DIRECTORS AND OFFICERS 
                Section 5.1           The business and charitable affairs of the Corporation shall be managed by or under the direction of a Board of Directors elected by the Members at the annual meeting of the Corporation’s Members.
                Section 5.2           The Board of Directors shall consist of up to eleven (11) directors.
                Section 5.3                Directors shall serve for a term of one (1) year. 
                Section 5.4           Subject to the provisions of Minnesota Statutes Chapter 317A, the Corporation’s Articles of Incorporation, and these Bylaws, the activities and affairs of the Corporation shall be conducted and all corporate powers exercised by or under the direction of the Board of Directors.  It shall be the duty of the Directors to: (a) perform all duties imposed by Minnesota Statutes Chapter 317A, the Articles of Incorporation, or these Bylaws; (b) appoint and remove, employ, supervise, discharge, prescribe the duties and fix the compensation, if any, of all officers, agents, contractors and employees of the Corporation; and (c) meet at such times and places as required by the Corporation’s Articles and Bylaws.
                Section 5.5           At all meetings of the Board of Directors, a majority of the Directors then in office shall be necessary and sufficient to constitute a quorum for the transaction of the Corporation’s business.  Except where otherwise required by law, the Corporation’s Articles of Incorporation or Bylaws, the affirmative vote of a majority of the Directors present at the duly held meeting shall be  sufficient for any action. 
                Section 5.6           Any action required or permitted to be taken at a meeting of the Board of Directors may be taken by written action signed by the number of Directors required to take the same action at a meeting of the Board of Directors at which all Directors were present.  The written action is effective when signed by the required number of Directors, unless a different effective date is provided in the written action.  When written action is taken by less than all of the Directors, all Directors shall be notified immediately of the written actions text and effective date, except that failure to provide such notice does not invalidate the written action. 
                Section 5.7           The Board of Directors shall have meetings at least four times each year, with the annual meeting of the Board of Directors held at such time and place as designate by resolution of the Board of Directors. 
                Section 5.8           Special meetings of the Board of Directors may be called at any time upon request of the President or any two Directors, provided that any such request shall specify the purpose or purposes for the meeting.  The President shall set a date for the special meeting within three (3) working days of making or receiving such a request and shall give not less than five (5) days or more than thirty (30) days written notice of the time, place and purpose of the special meeting. 
                Section 5.9           A Director may resign at any time by giving written notice of the Director’s resignation to the Corporation.  The resignation is effective when received by the Corporation, unless a later date has been specified in the notice. 
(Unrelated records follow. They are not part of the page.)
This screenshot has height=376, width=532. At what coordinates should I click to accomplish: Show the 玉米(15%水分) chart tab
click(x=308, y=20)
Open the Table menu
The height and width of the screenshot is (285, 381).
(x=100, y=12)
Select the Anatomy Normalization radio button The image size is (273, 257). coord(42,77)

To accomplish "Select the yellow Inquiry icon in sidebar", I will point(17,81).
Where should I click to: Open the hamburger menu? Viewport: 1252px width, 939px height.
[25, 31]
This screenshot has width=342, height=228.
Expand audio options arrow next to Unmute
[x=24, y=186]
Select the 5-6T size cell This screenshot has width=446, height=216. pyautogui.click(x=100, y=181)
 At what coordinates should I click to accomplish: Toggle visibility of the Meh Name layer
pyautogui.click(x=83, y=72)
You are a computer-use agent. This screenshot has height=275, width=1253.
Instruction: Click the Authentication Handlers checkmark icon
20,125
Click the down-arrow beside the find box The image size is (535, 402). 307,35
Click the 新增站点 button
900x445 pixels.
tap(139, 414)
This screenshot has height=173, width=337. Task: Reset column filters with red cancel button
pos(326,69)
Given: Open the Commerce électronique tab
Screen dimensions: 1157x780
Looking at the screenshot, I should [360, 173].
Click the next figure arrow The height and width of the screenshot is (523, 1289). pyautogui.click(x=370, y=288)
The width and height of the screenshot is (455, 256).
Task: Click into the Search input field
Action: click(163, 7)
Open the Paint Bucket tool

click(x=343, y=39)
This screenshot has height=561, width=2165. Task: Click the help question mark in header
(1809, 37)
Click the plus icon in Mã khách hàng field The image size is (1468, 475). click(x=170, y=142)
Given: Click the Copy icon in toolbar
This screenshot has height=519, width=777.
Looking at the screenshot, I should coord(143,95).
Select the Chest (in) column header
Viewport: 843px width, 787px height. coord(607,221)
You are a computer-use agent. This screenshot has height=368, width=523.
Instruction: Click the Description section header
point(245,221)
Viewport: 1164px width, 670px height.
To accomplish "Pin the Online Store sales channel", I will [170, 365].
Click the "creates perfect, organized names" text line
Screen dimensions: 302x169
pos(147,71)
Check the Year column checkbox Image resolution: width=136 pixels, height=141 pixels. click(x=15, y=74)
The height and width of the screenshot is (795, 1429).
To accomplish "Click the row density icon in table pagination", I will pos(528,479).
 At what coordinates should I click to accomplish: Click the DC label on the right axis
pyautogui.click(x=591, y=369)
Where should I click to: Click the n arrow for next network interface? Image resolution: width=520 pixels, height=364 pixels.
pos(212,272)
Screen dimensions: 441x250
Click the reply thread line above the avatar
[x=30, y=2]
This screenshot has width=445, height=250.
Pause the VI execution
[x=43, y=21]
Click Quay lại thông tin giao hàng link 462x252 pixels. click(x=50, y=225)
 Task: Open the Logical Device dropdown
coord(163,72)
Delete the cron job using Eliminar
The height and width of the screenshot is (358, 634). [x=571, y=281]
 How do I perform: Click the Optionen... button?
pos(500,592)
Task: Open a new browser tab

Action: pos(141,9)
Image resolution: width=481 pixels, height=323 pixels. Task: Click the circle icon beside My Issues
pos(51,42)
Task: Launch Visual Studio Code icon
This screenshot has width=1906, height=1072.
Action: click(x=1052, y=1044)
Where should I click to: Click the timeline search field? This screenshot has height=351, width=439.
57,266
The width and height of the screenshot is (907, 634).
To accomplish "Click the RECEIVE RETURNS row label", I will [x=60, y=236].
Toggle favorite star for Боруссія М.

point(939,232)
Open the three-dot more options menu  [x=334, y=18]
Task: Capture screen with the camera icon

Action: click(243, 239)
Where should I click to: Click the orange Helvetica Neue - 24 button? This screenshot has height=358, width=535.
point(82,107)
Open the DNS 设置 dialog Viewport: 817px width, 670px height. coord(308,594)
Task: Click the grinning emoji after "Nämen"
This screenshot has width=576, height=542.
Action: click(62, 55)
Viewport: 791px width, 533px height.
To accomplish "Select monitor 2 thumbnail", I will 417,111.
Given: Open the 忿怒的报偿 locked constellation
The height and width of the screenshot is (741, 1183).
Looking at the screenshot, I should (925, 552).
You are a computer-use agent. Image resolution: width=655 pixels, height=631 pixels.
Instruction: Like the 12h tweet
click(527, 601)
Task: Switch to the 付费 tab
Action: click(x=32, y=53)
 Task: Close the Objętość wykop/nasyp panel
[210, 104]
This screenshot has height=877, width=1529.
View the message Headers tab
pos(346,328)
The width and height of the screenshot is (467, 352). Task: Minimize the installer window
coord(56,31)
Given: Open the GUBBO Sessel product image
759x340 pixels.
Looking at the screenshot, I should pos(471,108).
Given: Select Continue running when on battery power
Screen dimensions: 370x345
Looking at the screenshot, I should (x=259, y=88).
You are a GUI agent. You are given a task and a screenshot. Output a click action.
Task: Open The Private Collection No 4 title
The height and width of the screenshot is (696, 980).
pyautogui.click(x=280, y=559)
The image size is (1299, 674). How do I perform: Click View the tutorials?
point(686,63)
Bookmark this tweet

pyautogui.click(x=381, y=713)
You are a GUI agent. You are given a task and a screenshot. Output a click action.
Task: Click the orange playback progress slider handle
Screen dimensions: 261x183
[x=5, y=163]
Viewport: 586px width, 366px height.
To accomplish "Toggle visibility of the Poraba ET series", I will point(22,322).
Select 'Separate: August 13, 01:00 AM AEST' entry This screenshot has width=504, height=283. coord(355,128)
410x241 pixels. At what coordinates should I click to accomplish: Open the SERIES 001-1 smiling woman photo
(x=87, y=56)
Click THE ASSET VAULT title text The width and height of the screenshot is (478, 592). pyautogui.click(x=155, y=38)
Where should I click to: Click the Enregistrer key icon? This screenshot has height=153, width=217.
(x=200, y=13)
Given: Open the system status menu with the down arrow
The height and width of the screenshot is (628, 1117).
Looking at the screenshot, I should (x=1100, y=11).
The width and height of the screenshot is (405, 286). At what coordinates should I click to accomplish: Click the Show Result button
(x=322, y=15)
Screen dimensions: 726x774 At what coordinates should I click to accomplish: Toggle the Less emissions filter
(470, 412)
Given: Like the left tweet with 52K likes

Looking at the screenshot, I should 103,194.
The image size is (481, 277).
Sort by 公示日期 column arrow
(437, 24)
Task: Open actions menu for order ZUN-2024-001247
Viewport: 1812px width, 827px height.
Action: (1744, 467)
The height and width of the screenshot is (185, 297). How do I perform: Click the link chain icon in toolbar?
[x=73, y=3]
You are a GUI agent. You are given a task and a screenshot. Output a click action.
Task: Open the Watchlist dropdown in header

                Section 5.10         A Director may be removed from office, with or without cause, by the affirmative vote of a majority of the Directors present at a duly held meeting; provided, however, that not less than five (5) days and not more than thirty (30) days notice of such meeting stating that the removal of the Director is to be on the agenda for the meeting shall be given to each Director. 
                Section 5.11         In the event of death, removal or resignation of a director, a successor to fill the unexpired term shall be elected by the affirmative vote of a majority of the Directors present at a duly held meeting. 
                Section 5.12         The Board of Directors may establish one or more committees having the authority of the Board in the management of the business of the Corporation to the extent determined by the Board of Directors.
                Section 5.13                Whenever notice is required under these Bylaws, notice shall be construed to require notice delivered via hand delivery, facsimile or by U.S. Mail, postage prepaid to the Director or committee member at their last known residential address or facsimile number.
                Section 5.14                Directors shall not be compensated for their duties as Directors, except that a Director may receive compensation for their services as an employee of the Corporation, and Directors may be reimbursed for expenses incurred on behalf of the Corporation.   
ARTICLE 6
OFFICERS 
                Section 6.1           The officers of the Corporation shall be a president, as many vice presidents as the Board of Directors deems necessary, a secretary and a treasurer, and such other officers as the Board of Directors may, from time-to-time, appoint. 
                Section 6.2           The duties of the officers of the Corporation shall be as follows: 
                (a)                President.  The President shall be the Chief Executive Officer of the Corporation and shall be responsible for the day-to-day operations of the Corporation, and perform such other duties as may be determined from time-to-time by the Board of Directors.  The President shall preside at all meetings of the Board of Directors, and share all meetings of the Board of Directors.  The President may not also serve concurrently as the Boys’ High School Coordinator, the Girls’ High School Coordinator or the Youth Coordinator.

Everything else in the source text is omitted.